Norsepower, SWS Wrap Up Energy-Efficient VLCC Project

  • Business & Finance

Norsepower, a Finnish provider of auxiliary wind propulsion systems for ships, has completed a joint project with China’s Shanghai Waigaoqiao Shipbuilding (SWS) for the development of an energy-efficient dual-fuel 300,000 dwt very large crude carrier (VLCC) design.

The design has received an approval in principle (AiP) from classification societies Lloyd’s Register and ABS.

The official handover of the certificates took place within Marintec China in Shanghai on December 4, during which the designs and specifications of the vessels were unveiled.

“We are very pleased to be collaborating with SWS, Lloyd’s Register and ABS on this project. This partnership allows … organisations to explore cleaner solutions for the oil tanker market and drive shipping towards a modern era of auxiliary wind propulsion for the global maritime industry,” Jukka Kuuskoski, CSO of Norsepower, commented.

Under the project, Norsepower’s Rotor Sails were installed on the VLCC to improve fuel efficiency and reduce emissions.

The impact of the installation of the Rotor Sail solution, including a review of structural reinforcement and visibility calculation, was reviewed using computational-fluid dynamics (CFD) during the joint development project (JDP), confirming a potential of 6-10% fuel and emissions savings, dependent on operating routes.

The Norsepower solution, which can be installed on new vessels or retrofitted on existing ships without off-hire costs is fully automated and senses whenever the wind is strong enough to deliver fuel savings, at which point the rotors start automatically.

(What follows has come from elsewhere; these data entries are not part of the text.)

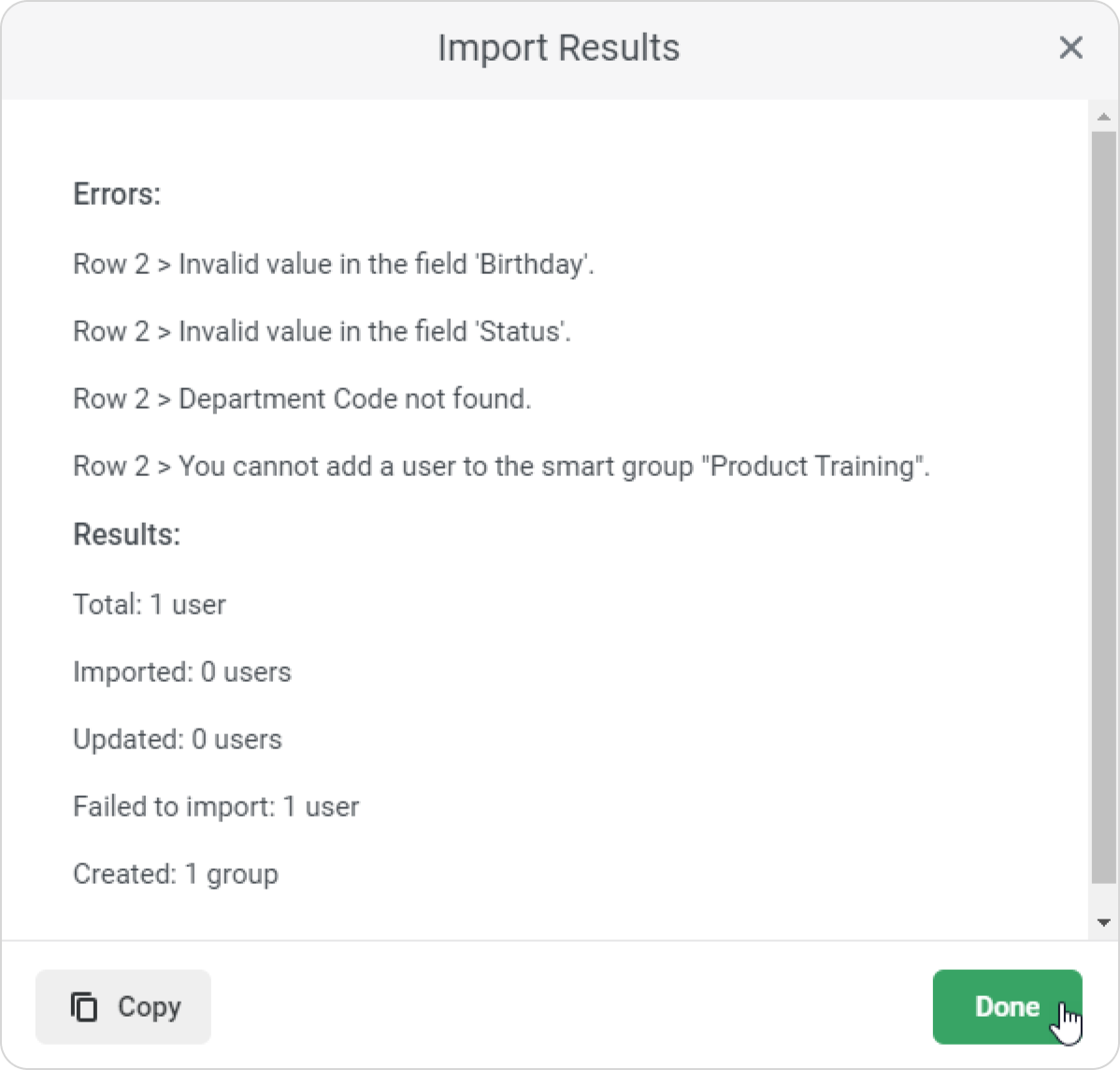Select the Birthday invalid value error line

tap(334, 265)
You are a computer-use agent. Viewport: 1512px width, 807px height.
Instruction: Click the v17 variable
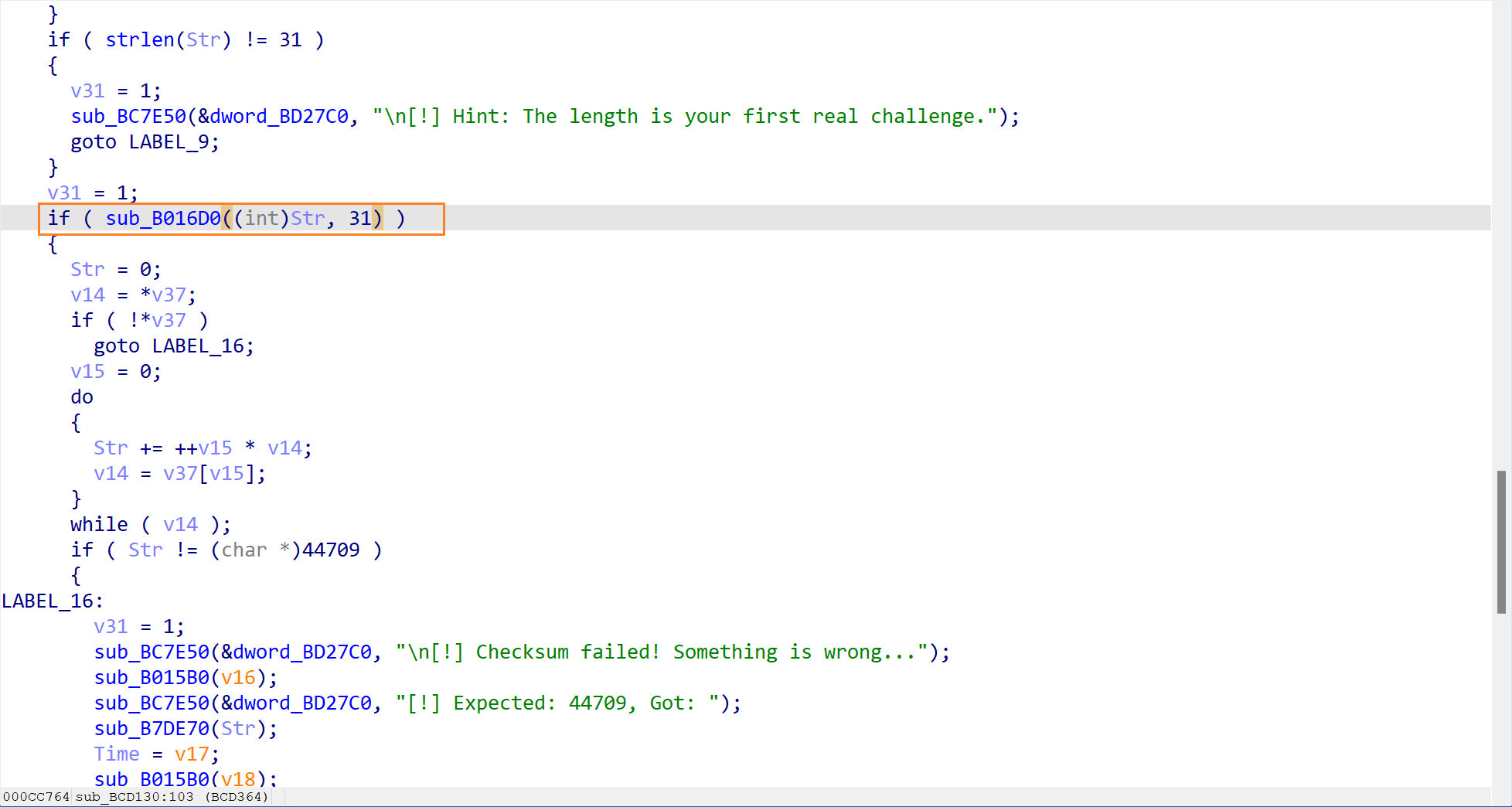[192, 754]
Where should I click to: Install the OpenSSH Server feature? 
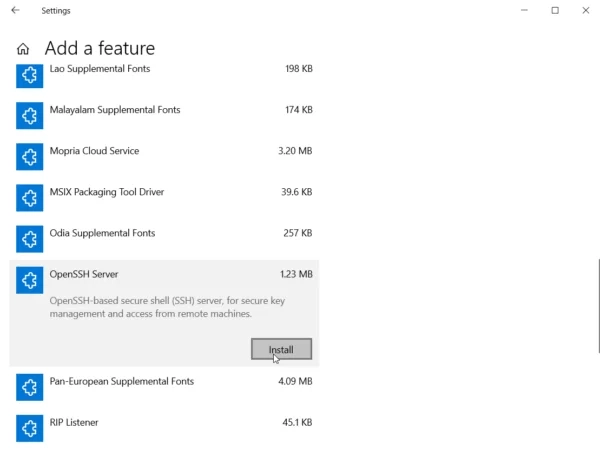point(281,349)
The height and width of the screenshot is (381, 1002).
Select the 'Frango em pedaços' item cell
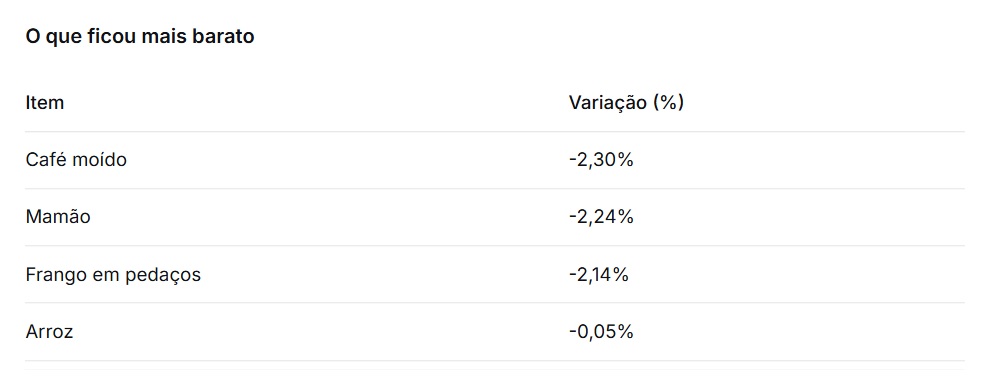pyautogui.click(x=113, y=275)
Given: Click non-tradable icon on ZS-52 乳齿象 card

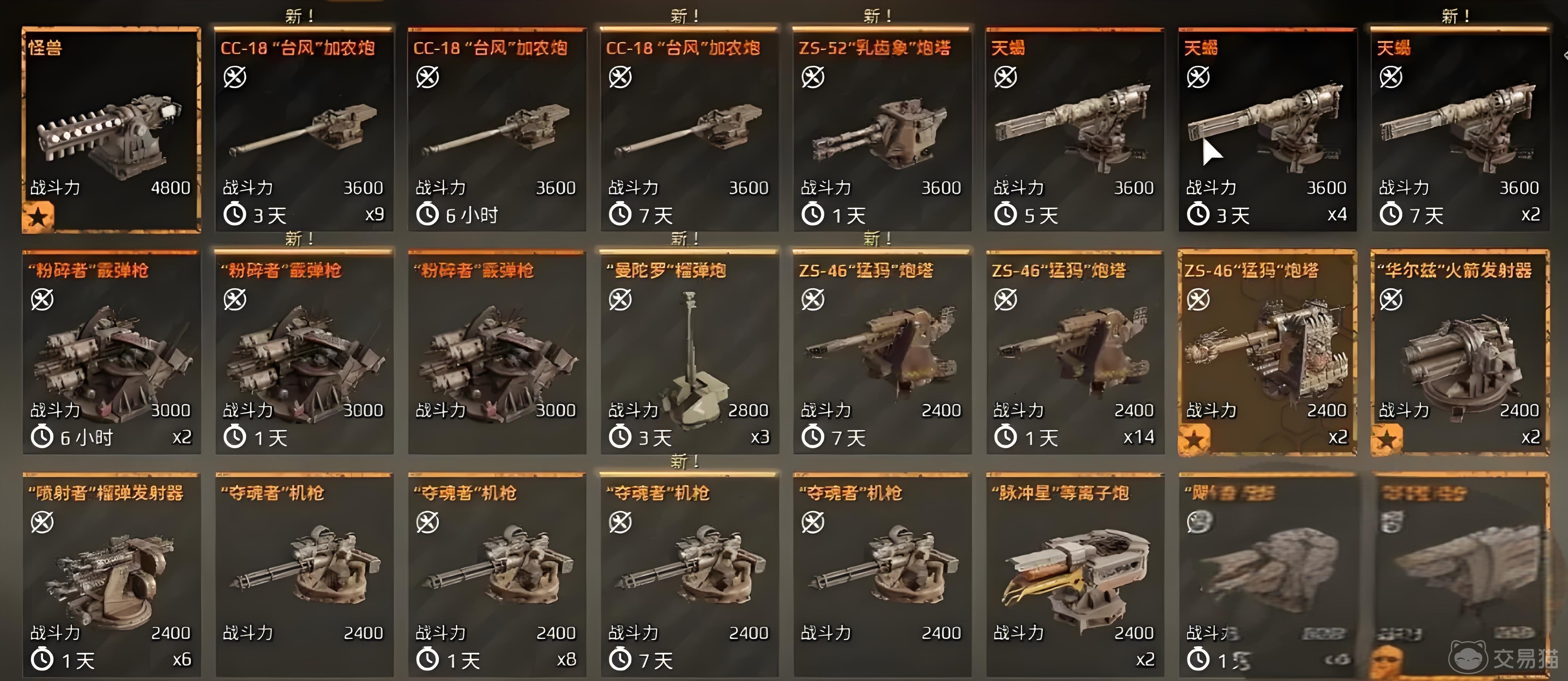Looking at the screenshot, I should pyautogui.click(x=813, y=77).
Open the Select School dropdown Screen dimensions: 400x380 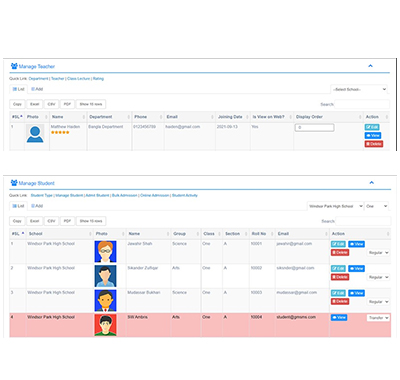[x=359, y=89]
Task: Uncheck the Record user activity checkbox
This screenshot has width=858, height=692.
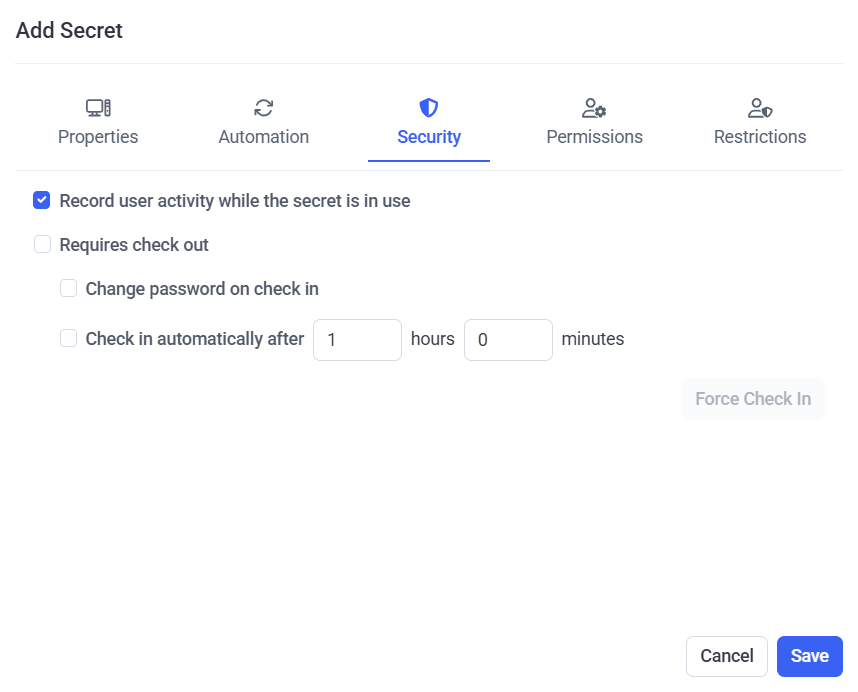Action: (x=42, y=200)
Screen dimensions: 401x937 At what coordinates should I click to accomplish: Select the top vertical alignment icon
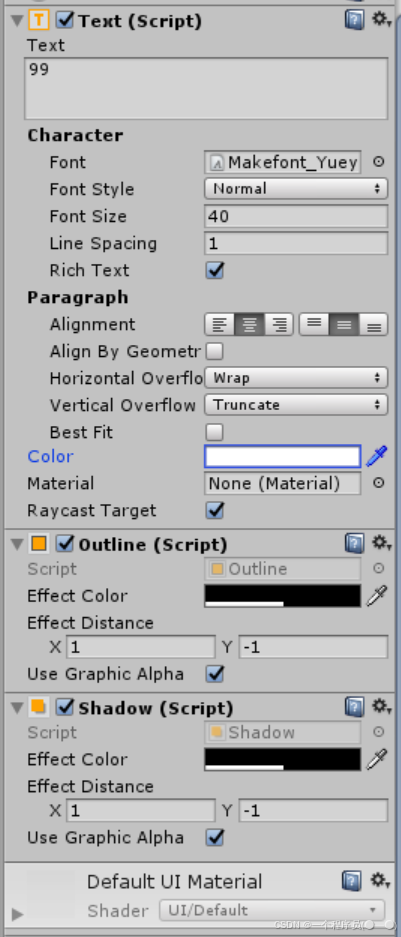point(314,324)
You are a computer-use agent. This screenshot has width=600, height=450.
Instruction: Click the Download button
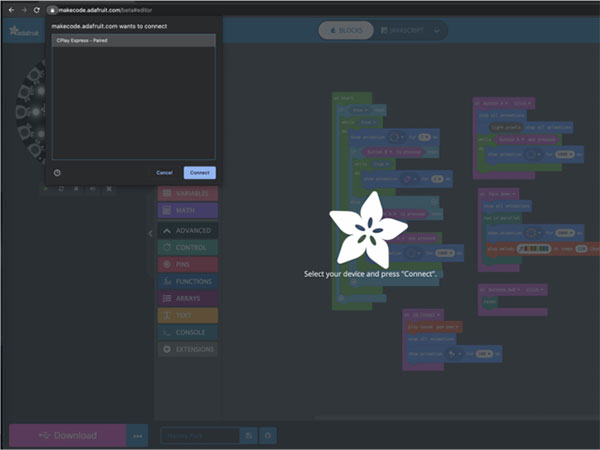(x=67, y=435)
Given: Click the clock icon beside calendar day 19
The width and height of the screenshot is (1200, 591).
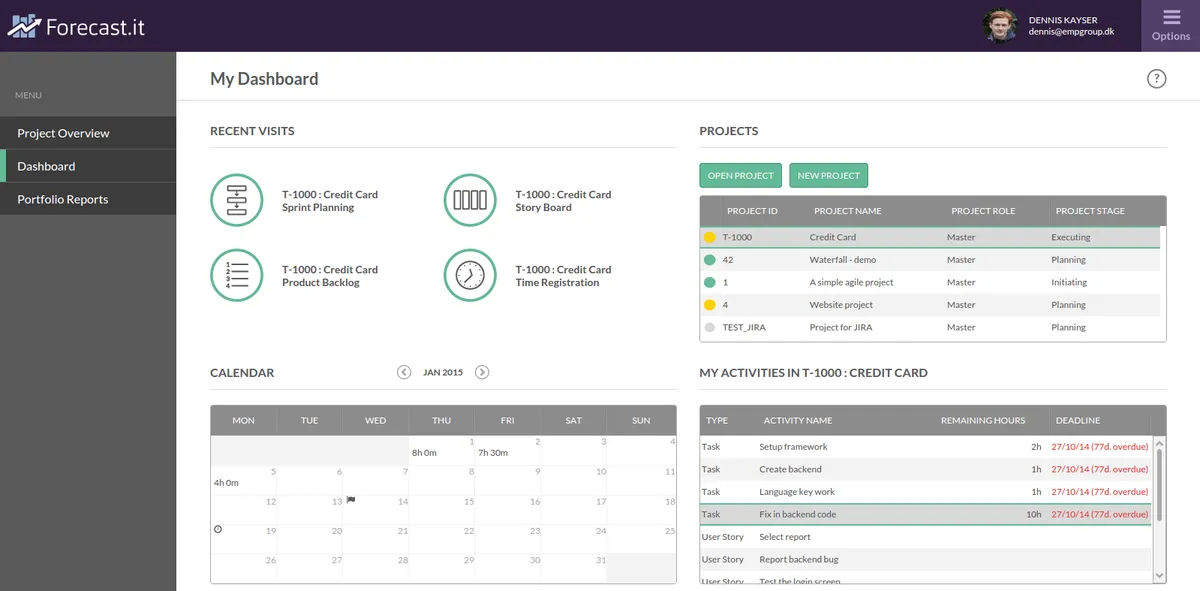Looking at the screenshot, I should pos(218,529).
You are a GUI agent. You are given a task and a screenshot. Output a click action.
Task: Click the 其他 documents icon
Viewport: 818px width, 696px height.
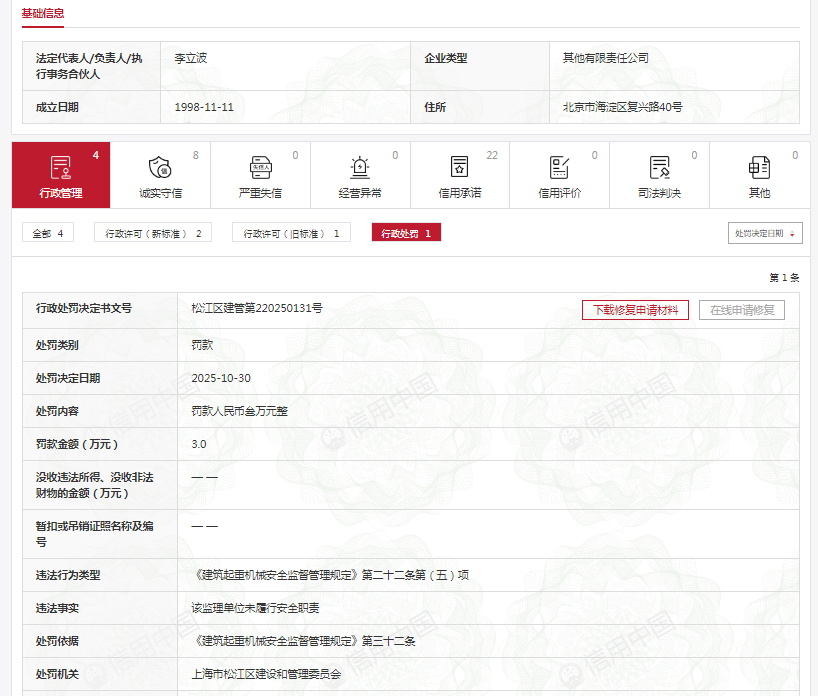(x=759, y=168)
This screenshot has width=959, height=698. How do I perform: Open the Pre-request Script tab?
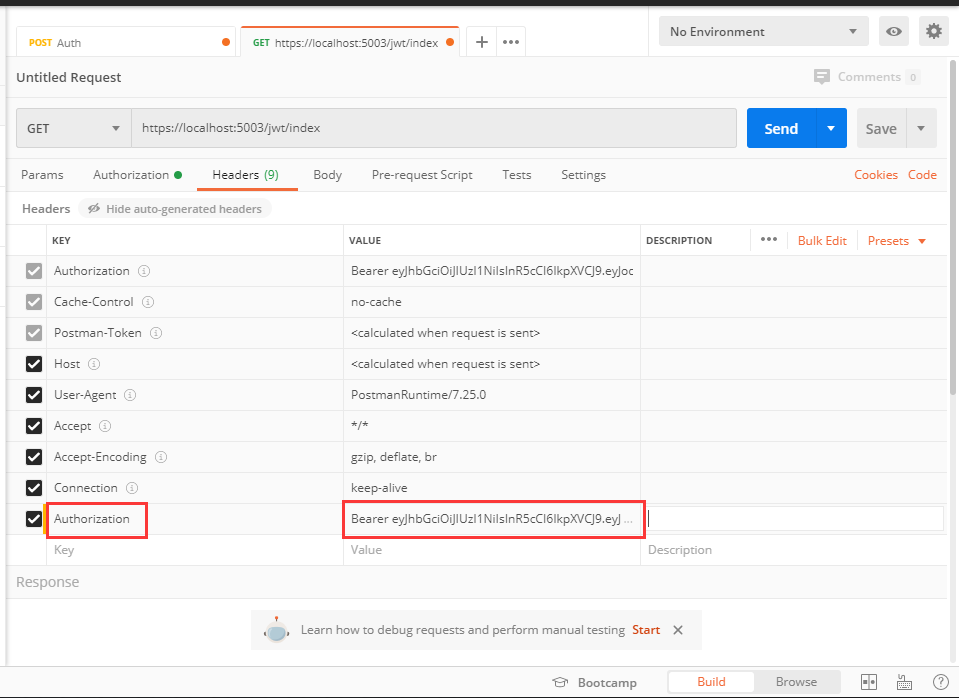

Apart from the VLCC, Norsepower’s Rotor Sails have been installed onboard three vessels, including Bore’s M/S Estraden, a 9,700 dwt RoRo carrier, Viking Line’s M/S Viking Grace, an LNG–fueled cruise ferry, and Maersk Tankers’ 110,000 dwt Maersk Pelican. Norsepower has also recently started a delivery project of a Rotor Sail to a hybrid ferry owned by Danish shipping company Scandlines.

As explained, the award of AiP demonstrates the potential for a cost-effective way of reducing ship emissions and allows the shipping industry to address the challenge of reducing greenhouse gas (GHG) emissions by 2050.

“We have focused on developing clean and smart ships that are technically reliable and commercially feasible. We are proud to design advanced ships that will benefit ship owners and lead eco-friendly shipping,” Liu Jianfeng, Chief Technologist of SWS, said.